Tagged: fiction

Tenth of December

Why should those he loved not lift and bend and feed and wipe him, when he would gladly do the same for them? He’d been afraid to be lessened by the lifting and bending and feeding and wiping, and was still afraid of that, and yet, at the same time, now saw that there would still be many–many drops of goodness, is how it came to him–many drops of happy–of good fellowship–ahead, and those drops of fellowship were not–had never been–his to withheld.
Withhold.
Tenth of December by George Saunders

I’m not sure that I’d go quite so far as The New York Times in proclaiming that Tenth of December is the best book you’ll read this year; the year is young, and I read a lot of books. But it is probably the best book I’ve read so far this year, or at least a very close second, and it’s certainly the best book I’ve read this year that was published this year.

There are some things that have always irked me about George Saunders’ stories. His characters are a singularly inarticulate bunch, seemingly incapable of introspection and oblivious to their surroundings.

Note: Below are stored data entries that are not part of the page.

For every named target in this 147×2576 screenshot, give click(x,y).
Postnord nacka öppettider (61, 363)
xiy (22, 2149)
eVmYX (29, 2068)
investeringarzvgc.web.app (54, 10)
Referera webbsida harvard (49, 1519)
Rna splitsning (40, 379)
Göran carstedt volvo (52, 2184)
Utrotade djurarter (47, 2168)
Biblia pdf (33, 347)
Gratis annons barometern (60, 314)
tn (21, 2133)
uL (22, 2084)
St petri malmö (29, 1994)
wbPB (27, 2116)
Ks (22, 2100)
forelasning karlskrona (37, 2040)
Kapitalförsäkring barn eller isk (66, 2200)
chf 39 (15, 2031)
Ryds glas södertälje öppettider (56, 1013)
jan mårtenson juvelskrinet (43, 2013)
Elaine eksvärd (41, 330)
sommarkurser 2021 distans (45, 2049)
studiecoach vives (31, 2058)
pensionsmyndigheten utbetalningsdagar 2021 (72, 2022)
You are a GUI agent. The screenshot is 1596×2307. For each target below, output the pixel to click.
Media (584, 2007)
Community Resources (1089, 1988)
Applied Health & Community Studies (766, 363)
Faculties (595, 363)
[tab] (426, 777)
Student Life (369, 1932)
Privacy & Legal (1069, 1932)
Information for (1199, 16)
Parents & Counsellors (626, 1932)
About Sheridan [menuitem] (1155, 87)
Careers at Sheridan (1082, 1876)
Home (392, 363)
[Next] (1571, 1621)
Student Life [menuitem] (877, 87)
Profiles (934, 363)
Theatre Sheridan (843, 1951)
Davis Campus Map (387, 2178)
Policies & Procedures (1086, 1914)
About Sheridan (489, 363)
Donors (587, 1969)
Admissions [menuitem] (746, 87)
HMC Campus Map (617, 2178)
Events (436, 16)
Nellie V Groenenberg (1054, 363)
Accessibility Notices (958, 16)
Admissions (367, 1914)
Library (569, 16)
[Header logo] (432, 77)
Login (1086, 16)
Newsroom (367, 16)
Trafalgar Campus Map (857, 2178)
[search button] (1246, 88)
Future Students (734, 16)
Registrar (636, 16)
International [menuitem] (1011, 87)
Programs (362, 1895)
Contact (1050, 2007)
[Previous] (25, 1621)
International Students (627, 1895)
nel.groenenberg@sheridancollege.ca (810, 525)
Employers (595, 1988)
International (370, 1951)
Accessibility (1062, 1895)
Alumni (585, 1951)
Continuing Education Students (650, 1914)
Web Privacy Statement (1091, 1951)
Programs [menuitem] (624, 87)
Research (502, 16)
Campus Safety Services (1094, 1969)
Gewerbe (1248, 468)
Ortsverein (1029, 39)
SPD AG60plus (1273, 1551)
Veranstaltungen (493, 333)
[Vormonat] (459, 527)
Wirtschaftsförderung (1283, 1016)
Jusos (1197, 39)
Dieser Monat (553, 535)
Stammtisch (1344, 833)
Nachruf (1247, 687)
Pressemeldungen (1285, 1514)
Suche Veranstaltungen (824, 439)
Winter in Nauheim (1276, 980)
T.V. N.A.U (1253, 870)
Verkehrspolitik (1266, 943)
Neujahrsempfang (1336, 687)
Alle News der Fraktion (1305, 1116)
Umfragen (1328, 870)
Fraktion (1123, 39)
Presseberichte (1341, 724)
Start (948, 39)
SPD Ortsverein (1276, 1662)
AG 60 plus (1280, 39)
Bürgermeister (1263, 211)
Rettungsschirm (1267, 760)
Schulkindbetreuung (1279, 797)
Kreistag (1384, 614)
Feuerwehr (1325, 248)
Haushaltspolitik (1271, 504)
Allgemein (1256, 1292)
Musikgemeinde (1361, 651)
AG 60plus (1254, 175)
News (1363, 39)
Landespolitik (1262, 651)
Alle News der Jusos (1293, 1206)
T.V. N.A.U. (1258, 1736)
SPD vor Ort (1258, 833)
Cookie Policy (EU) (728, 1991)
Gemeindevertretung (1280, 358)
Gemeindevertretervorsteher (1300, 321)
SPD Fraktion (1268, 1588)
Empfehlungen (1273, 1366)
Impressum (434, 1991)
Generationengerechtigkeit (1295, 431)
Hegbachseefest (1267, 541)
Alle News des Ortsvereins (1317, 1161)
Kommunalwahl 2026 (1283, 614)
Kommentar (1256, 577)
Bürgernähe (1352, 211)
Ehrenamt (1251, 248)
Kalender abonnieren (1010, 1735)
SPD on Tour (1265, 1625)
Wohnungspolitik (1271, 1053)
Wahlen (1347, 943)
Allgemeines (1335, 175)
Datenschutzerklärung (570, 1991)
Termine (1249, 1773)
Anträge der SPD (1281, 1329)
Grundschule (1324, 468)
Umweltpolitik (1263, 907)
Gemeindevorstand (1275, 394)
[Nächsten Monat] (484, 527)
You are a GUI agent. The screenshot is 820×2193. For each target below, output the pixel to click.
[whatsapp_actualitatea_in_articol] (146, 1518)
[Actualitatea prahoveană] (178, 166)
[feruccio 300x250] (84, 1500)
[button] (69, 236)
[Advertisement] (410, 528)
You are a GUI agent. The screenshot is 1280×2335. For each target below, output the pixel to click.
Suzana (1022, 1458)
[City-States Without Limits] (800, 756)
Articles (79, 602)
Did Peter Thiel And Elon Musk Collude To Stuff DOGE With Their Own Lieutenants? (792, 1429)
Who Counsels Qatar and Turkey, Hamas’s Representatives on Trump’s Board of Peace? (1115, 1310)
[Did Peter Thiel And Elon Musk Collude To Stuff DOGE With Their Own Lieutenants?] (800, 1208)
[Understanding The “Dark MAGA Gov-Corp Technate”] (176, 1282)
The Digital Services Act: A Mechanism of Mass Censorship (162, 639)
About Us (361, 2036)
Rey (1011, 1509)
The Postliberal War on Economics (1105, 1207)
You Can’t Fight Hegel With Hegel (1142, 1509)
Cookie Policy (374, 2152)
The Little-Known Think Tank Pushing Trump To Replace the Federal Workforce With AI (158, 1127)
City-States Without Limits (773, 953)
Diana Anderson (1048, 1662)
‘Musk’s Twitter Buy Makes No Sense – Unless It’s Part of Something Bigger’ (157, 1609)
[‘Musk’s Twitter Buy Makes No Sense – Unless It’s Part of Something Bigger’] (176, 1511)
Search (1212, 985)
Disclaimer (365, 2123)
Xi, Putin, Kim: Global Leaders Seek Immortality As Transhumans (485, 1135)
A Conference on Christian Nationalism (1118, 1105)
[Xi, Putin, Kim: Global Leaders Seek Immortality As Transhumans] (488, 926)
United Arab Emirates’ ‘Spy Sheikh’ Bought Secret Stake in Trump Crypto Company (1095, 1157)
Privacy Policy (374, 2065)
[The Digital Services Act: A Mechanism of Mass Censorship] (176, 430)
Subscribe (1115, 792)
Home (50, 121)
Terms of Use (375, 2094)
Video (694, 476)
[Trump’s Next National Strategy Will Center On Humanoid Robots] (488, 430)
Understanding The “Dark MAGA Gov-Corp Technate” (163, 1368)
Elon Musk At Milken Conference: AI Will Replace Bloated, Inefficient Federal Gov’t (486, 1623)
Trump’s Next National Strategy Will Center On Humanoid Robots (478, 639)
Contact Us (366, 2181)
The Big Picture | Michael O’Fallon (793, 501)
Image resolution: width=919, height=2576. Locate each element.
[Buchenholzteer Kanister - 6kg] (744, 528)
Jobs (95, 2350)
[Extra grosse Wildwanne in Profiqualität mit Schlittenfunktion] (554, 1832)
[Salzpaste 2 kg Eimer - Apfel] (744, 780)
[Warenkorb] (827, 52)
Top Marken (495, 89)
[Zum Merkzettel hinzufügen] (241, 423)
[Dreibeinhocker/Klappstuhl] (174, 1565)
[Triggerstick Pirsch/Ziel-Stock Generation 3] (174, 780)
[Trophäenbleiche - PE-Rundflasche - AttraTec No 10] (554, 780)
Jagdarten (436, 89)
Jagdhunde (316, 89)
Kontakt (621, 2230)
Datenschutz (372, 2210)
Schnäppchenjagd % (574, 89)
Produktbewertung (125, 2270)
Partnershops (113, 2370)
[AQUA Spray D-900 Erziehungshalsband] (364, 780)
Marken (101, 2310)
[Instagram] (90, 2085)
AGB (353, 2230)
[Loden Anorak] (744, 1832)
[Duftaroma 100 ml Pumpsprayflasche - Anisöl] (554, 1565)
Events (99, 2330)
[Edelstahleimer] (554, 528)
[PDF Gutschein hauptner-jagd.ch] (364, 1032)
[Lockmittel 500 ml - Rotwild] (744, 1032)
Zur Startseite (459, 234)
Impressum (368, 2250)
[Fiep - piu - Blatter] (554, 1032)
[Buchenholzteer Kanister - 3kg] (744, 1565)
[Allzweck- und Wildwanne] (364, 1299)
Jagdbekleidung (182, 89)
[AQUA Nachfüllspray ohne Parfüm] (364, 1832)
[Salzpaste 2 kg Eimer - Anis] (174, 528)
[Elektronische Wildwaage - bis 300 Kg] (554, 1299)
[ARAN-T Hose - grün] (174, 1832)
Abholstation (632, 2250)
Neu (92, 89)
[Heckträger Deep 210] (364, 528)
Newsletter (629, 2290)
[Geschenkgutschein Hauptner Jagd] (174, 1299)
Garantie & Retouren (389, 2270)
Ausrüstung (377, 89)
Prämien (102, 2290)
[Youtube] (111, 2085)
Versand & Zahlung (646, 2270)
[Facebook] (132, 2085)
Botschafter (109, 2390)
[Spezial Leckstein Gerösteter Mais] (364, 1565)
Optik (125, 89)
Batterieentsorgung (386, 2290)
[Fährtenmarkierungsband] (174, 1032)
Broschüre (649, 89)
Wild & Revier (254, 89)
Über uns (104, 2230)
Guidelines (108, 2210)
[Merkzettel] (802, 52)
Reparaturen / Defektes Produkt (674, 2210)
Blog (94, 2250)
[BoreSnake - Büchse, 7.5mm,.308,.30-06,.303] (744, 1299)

While that may well be the point of stories like “Al Roosten” and “The Semplica Girl Diaries,” the point once having been made could probably be dropped, or at least suppressed. When I read one of his stories in “The New Yorker,” I sometimes feel a little cheated, as if I’ve got an issue with two “Shouts and Murmurs” columns instead of one clever but forgettable bit of satire and one solid short story.

But then I’ll read a story like “Escape from Spiderhead,” which explodes the Milgram experiment with a devastating example of human compassion, or “Home,” which counters all the stupid horror of the last two decades with subtle grace, or “Tenth of December,” which is the simplest expression of loving kindness in contemporary fiction, and I completely forgive Saunders for the numbing sameness of his characters’ voices. The world he offers up–of free will subverted by all manner of carefully (or not-so-carefully) wrought chemicals, of tawdry fame, of devastating but unthinking cruelty–is certainly our own; but the solutions he offers, or that his characters stumble into, are from so simple and beautiful a place that they are wholly alien.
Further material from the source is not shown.